70-year-old licked by dog nearly dies from blood poisoning

Dogs can cause sepsis in humans just by licking them, doctors have warned. Photo / iStock
Dogs can cause sepsis in humans just by licking them, doctors have warned. Photo / iStock

Dogs can cause sepsis in humans just by licking them, doctors have warned after an elderly British woman became critically ill.

The 70-year-old ended up in intensive care with multiple organ failure after contracting a rare infection from her Italian greyhound, the >Daily Mail reported.

It is thought bacteria which can live in cavities in dogs' mouths was passed on to the woman from her pet because she often petted it closely and let it lick her.

British doctors detailed in the online journal BMJ Case Reports how the woman, who was a non-smoker and rarely drank, nearly died after the infection caused her to develop sepsis.

The condition occurs when the body's immune system goes into overdrive as it tries to fight an infection.

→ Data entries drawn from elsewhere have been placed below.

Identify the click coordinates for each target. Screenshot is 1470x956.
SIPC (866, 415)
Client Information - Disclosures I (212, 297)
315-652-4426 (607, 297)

Known as the "silent killer", sepsis can lead to organ failure and death without rapid treatment.

A relative of the woman, who lived alone, had raised the alarm after she started slurring on the phone and then was unresponsive.

Paramedics found her slumped semi-conscious in a chair and she was taken to hospital.

At first her symptoms improved, but after four days she developed acute kidney failure and was admitted to intensive care.

Blood tests revealed an infection of Capnocytophaga canimorsus bacteria - a rare but serious cause of sepsis which is often found in the mouths of cats and dogs.

She recovered after two weeks of intensive care and antibiotic treatment and was discharged 30 days after she was first admitted.

The woman's case was particularly unusual because she had not been bitten or scratched by her dog.

Doctors reporting the case said: "This is an interesting case because neither scratch nor bite was established, although close petting including licks was reported."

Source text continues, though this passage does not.